Hardly had the tents been erected, when a b-line was made for the pool and ablution block in equal measure by the 40 odd newly arrived. We couldn't figure out whether it was coolness or cleanliness that took priority, but it was certainly water they were after. The awning on the veranda with its Tuborg beer signage was the next stop with the emphasis now on liquids of another kind .... ! Judging by the amount and regularity of the orders they must have been on the water waggon since leaving London 10 days earlier. Rum and coke was being quaffed before the sun had even started to set. Some tried their best to also see the sun rise again. Bloody nora! (Cockney). However, in fairness, they were a well behaved crowd.
There was also the opportunity to try your hand at archery - yes the bow and arrow activity. Nothing too strenuous for those suffering hangovers and short nights - £4 for 30 minutes.

Posture and pose ....

.... as you aim 

Result out of 12 arrows; 1 lost, 6 on target and the balance wide of the target but not lost. So you think its easy, have you tried it? Not for nothing is it an Olympic sport!

Summer!


Monday, 1 July 2013

Bulgaria - former capital Veliko Tarnovo (1)

We paid an orientation visit to Veliko Tarnovo (VT) the former capital of Bulgaria, also referred to as the City of Tsars by locals. It has a long and complicated history, as is the case with all of Bulgaria and much of the greater Balkan region for that matter. The region has seen wars and dominance by foreign powers and empires which to this day still causes friction and upheaval - reference Serbia and Kosovo.
Don't forget WW1 erupted in 1914 because of an assassination in Sarajevo the capital of latter day Bosnia Herzegovina, which was part of Tito's Yugoslavia, within the greater Balkan region.

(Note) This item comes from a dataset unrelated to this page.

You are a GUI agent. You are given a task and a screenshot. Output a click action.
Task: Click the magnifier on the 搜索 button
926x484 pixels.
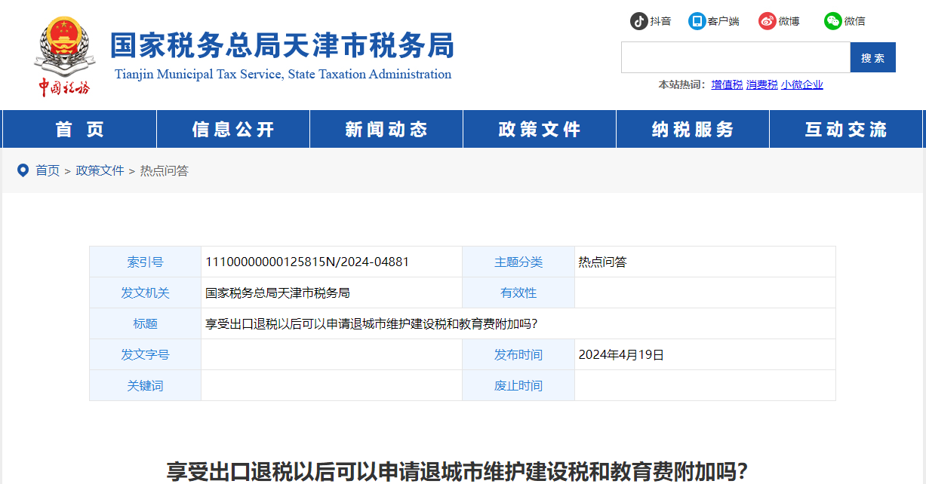pos(873,57)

We were taken by Dimitar in his yellow cab to VT and he suggested dropping us in the centre at the Tourist Office, also from where he would later pick us up. The Tourist Office supplied us with a map and we wandered off towards the Old Town. Across the road from this office was a very imposing monument, shown on the map as Maika Bulgaria (Mother Bulgaria). It commemorates the fallen from Bulgaria in four conflicts - Russian / Turkish War, two regional Balkan Wars and WW1.

Maika Bulgaria

Bulgaria entered WW1 on the side of the Central Powers (Germany) and fought with distinction on the Macedonian (Balkan) Front against the British, blunting their attack near Doiran in 1917. However with the imminent collapse of Germany in 1918, Bulgaria capitulated and was the first to sign an Armistice.

Commemorating the fallen from WW1

We carried on walking towards the Old Town, now dominated by small shops and outlets selling arts and crafts from what appears to be a thriving 'Artisan quarter' within VT. The main street is for pedestrians only so makes for a safe and enjoyable visit. It is clean and colourful and has various cafes and eateries in this visitor friendly part of Veliko Tarnovo - well recommended!

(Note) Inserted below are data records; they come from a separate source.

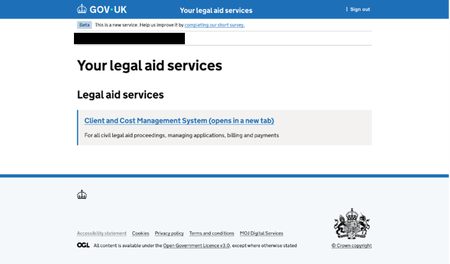
Task: Click the Beta phase tag
Action: tap(84, 25)
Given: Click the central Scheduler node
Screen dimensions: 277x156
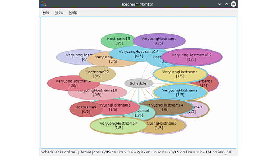Looking at the screenshot, I should [139, 83].
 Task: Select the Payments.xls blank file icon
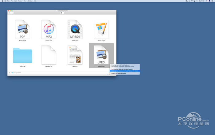pos(49,55)
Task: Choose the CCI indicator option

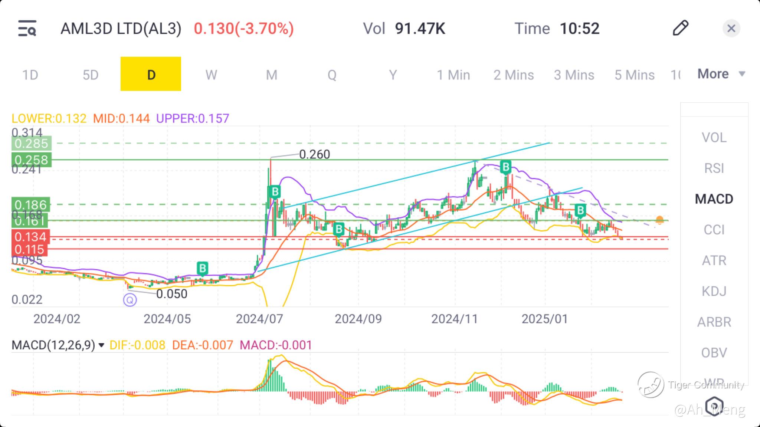Action: pyautogui.click(x=714, y=230)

We stopped for lunch at Restaurant Ethno with a wonderful view over the Yantra river, which flows into the Danube in northern Bulgaria near the Romanian border. Service was good and the food even better, quiet, plush and relaxed ambiance, on a weekday. Spent a wonderful two hours there.

Restaurant Ethno

View over the Yantra river

The Asen's monument

The Asen's monument commemorates the establishment of the Second Bulgarian Empire under the Asen Dynasty from the 12th to the 13th Centuries, with Veliko Tarnovo as capital. The Asen's ruled over a prosperous and militarily strong Bulgaria which declined after their demise and with the ascendancy of the Turkish Ottoman Empire. The Ottoman Turks ruled supreme in Bulgaria for the next almost 500 years.

Homes overlooking the Yantra river from the hills of Veliko Tarnovo

There is more to see in this (small) city and a second visit will be made soon.